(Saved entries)
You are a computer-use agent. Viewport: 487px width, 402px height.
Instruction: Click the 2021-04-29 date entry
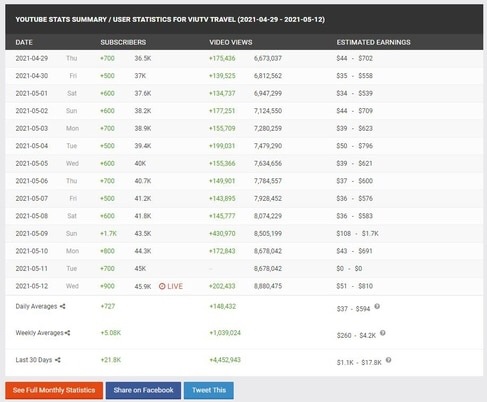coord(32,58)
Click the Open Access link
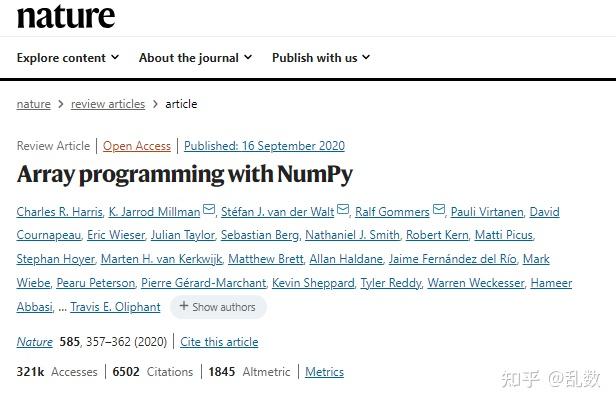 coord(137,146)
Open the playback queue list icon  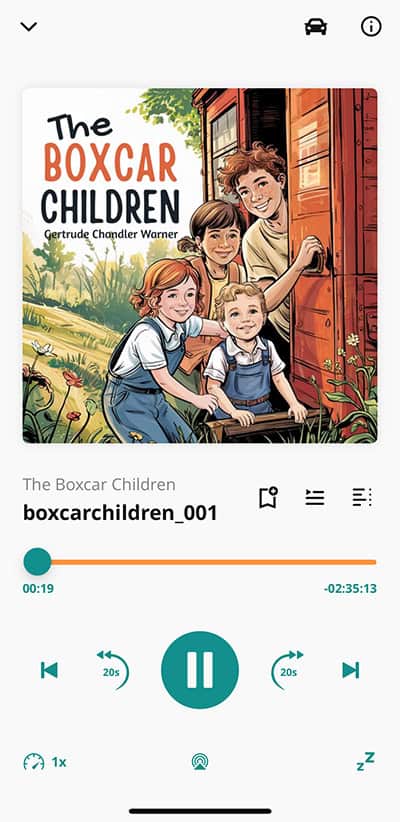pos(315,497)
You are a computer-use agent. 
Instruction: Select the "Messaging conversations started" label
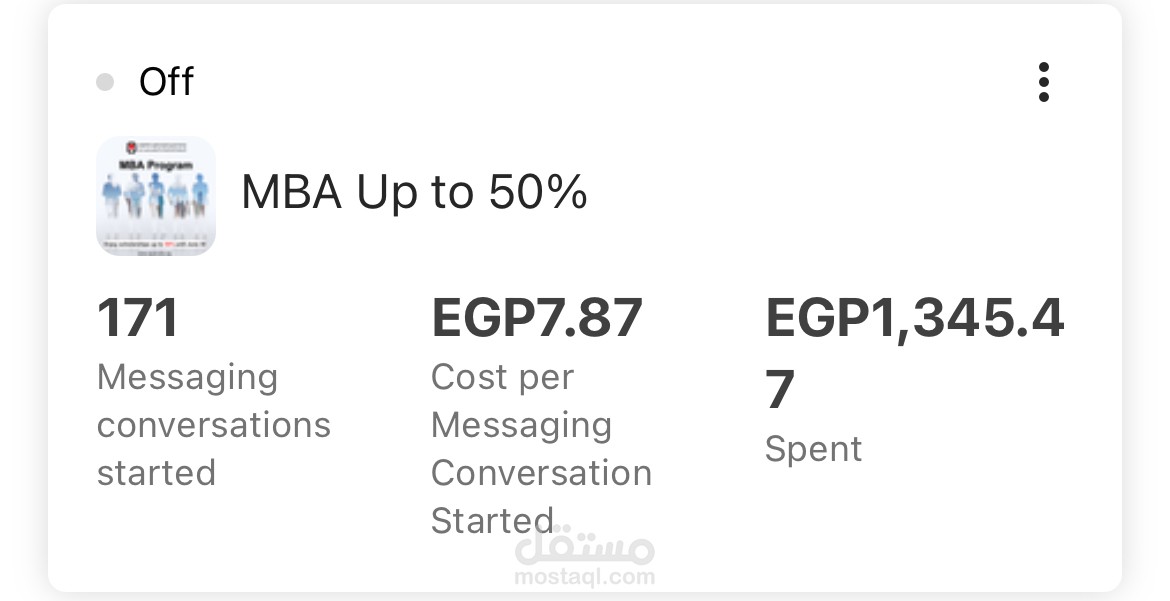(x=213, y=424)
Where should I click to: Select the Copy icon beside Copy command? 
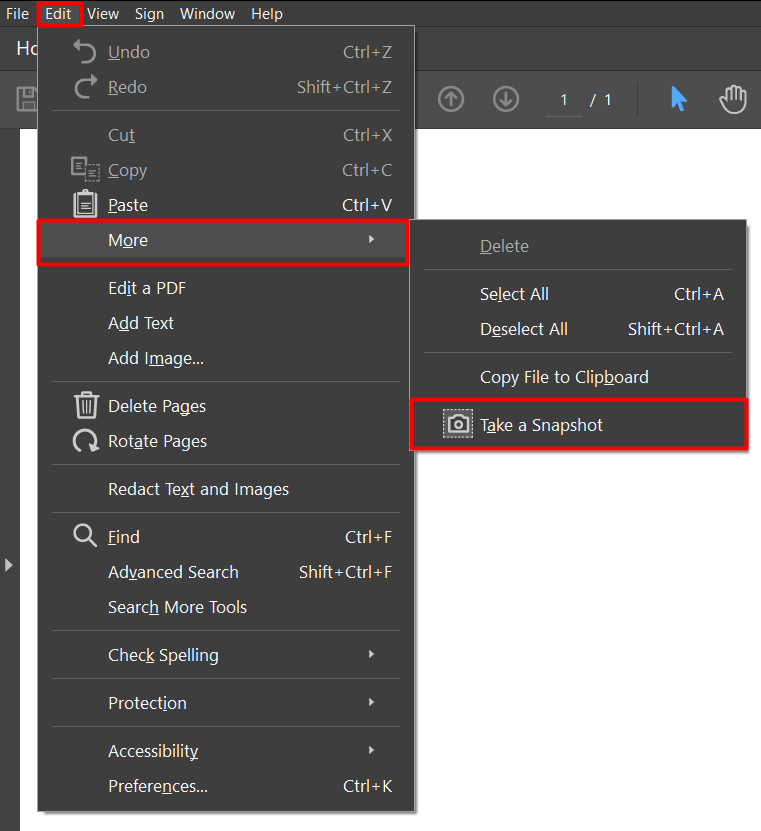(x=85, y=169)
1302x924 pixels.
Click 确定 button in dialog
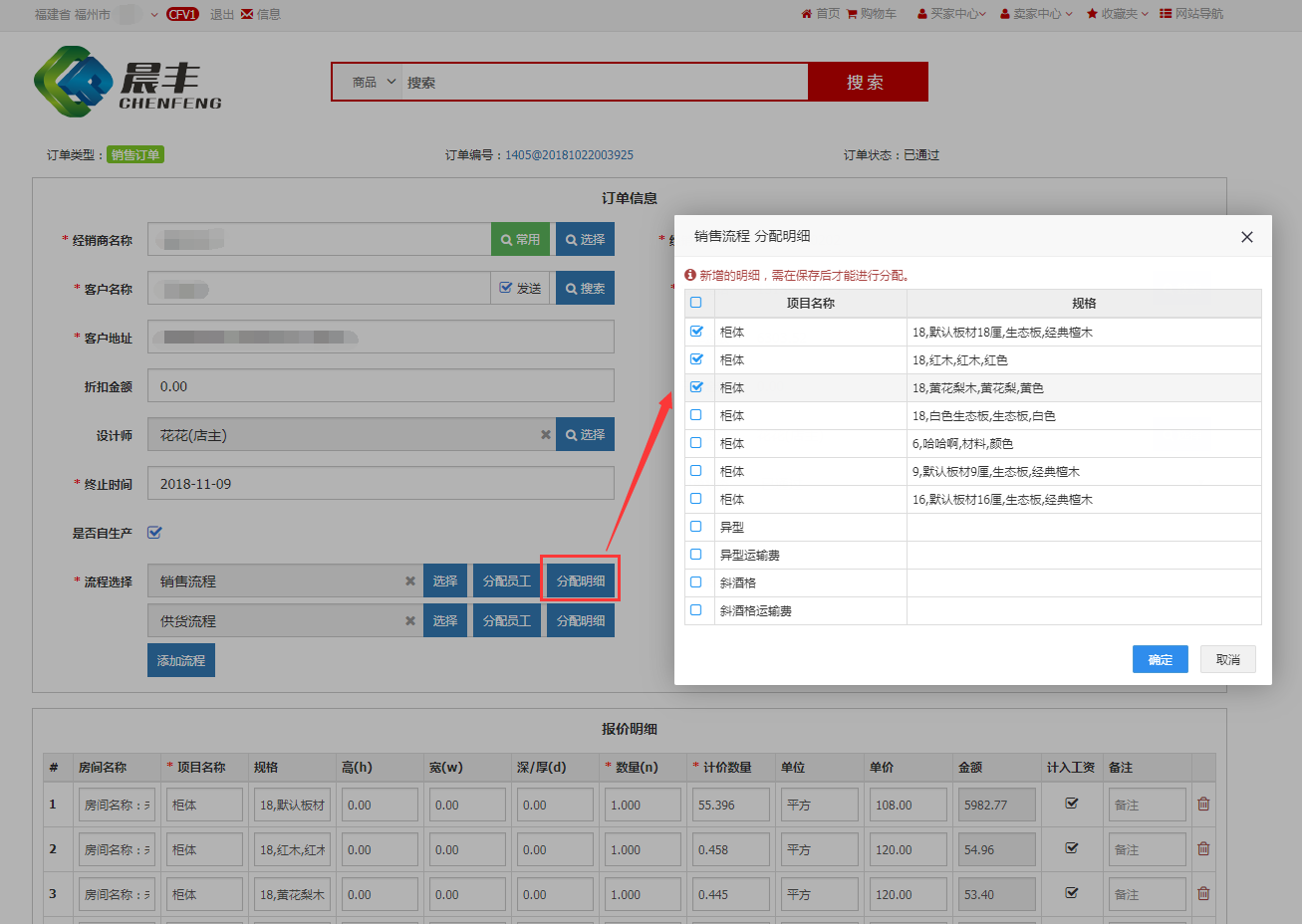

## What this task involves
Using the records above, count every line that includes the word "agent", and state the number only.

## Finished exercise
2